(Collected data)
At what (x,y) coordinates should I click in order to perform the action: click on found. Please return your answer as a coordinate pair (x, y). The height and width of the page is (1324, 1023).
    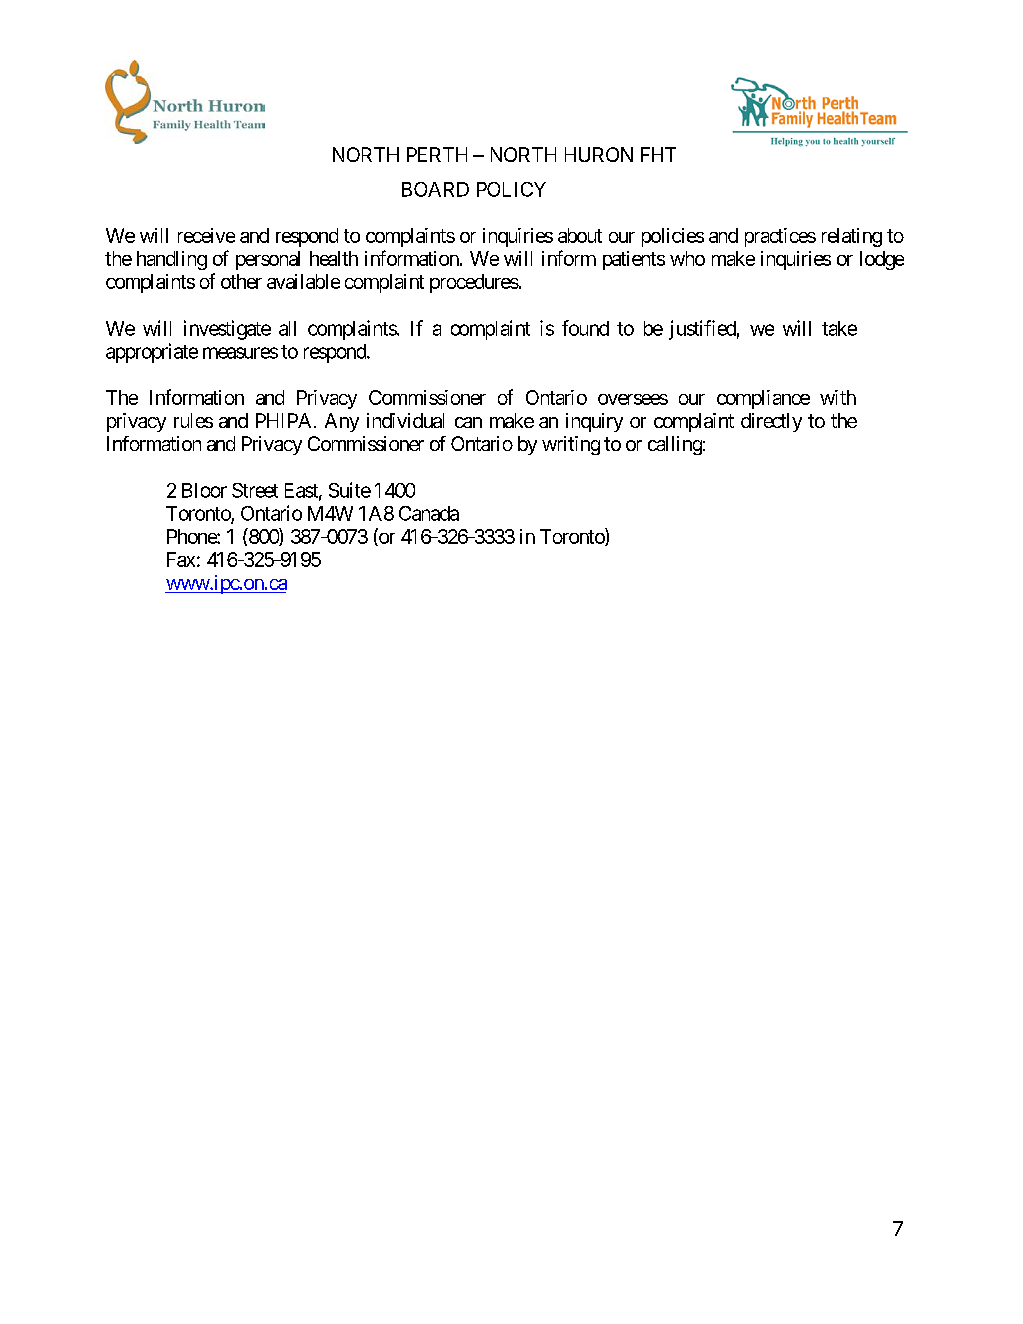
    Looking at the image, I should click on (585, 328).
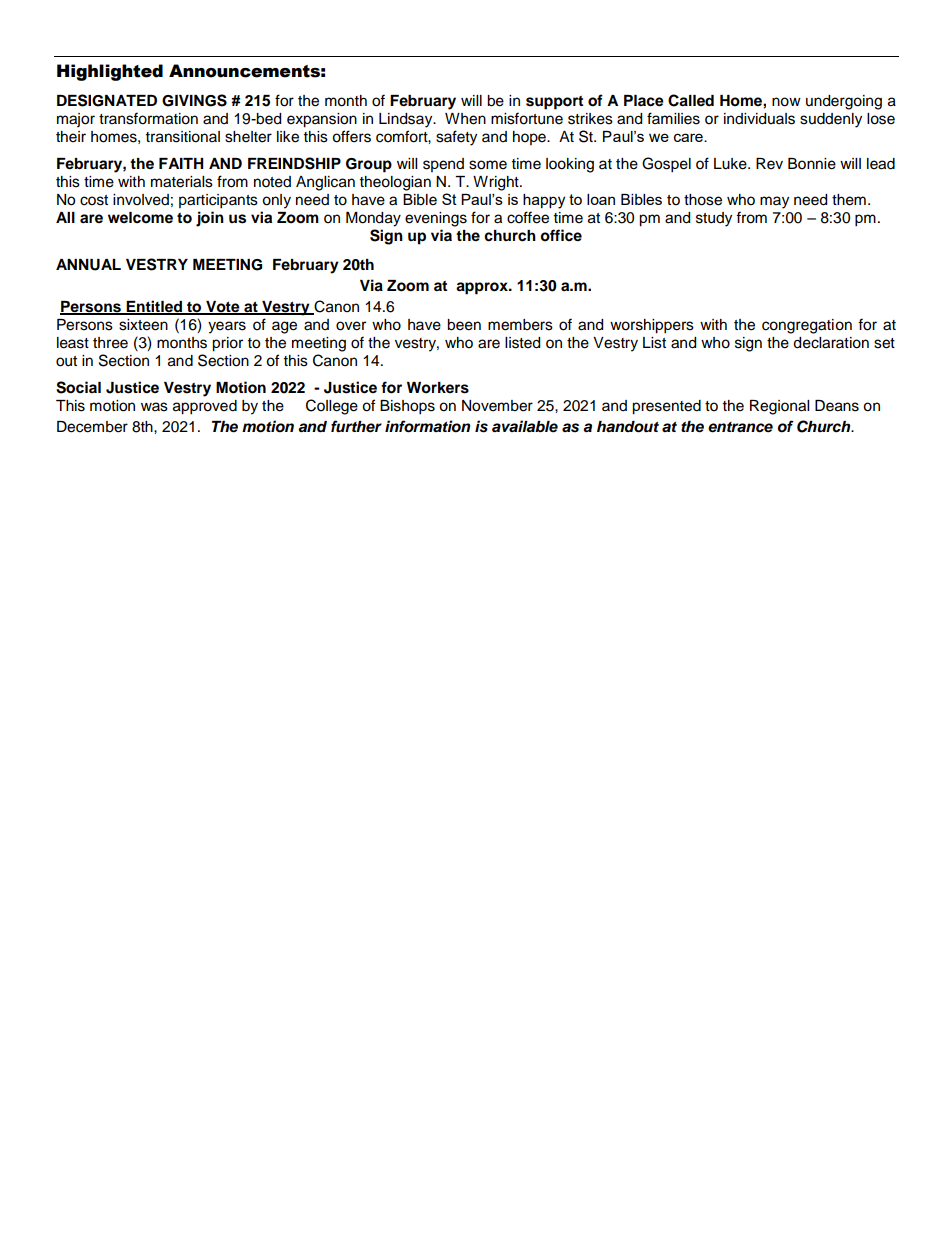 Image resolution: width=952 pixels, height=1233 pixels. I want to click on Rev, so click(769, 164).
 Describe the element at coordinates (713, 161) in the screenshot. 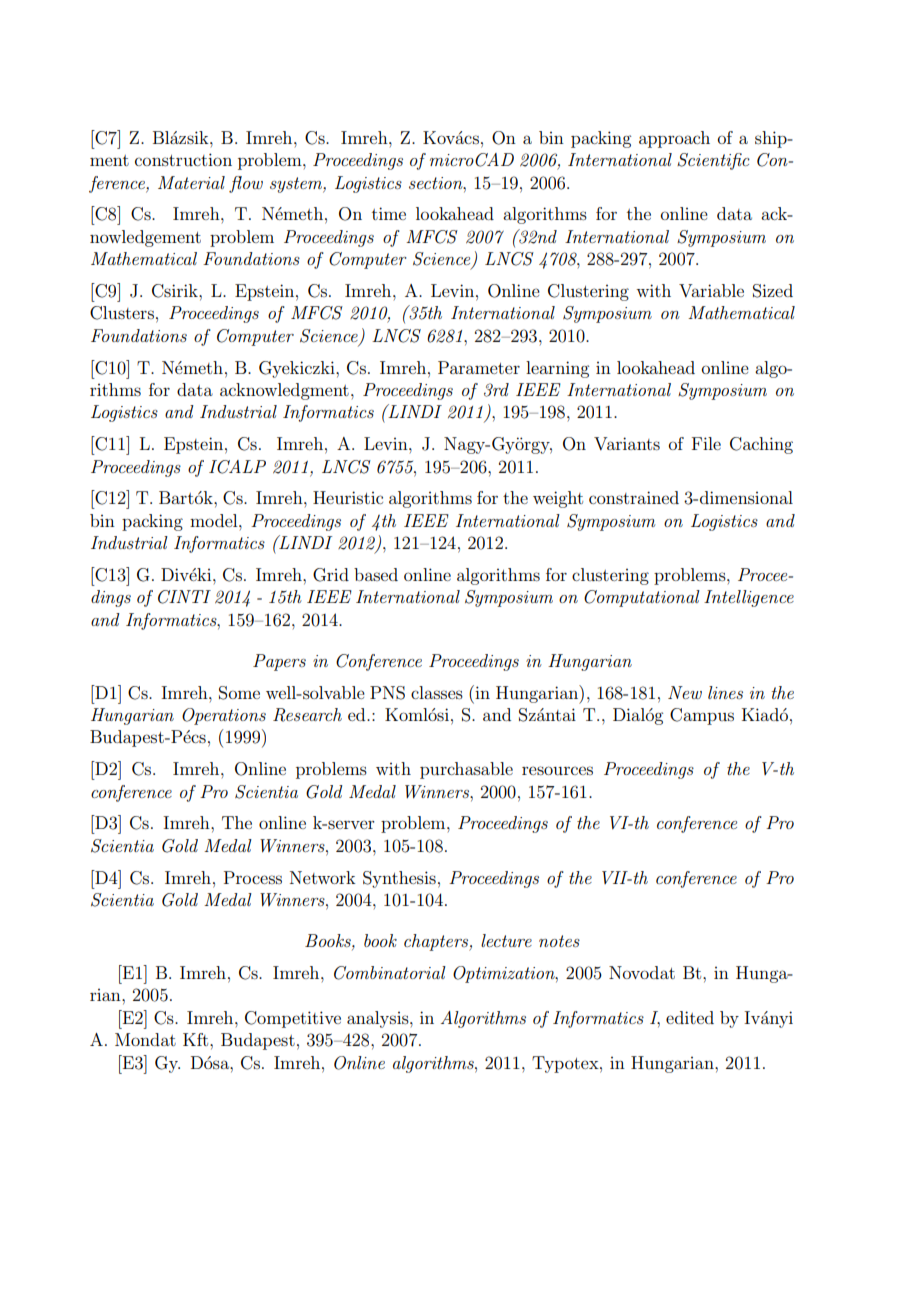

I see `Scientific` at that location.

> _THE REQUEST_
Return every line of the rows above verbatim, leaving out the pictures.

> _EXERCISE RESULT_
At what (x,y) coordinates should I click in order to perform the action: click on found. Please return your answer as a coordinate pair (x, y). The height and width of the page is (1324, 1023).
    Looking at the image, I should click on (585, 328).
 Image resolution: width=952 pixels, height=1233 pixels. I want to click on Rev, so click(769, 164).
 Describe the element at coordinates (713, 161) in the screenshot. 

I see `Scientific` at that location.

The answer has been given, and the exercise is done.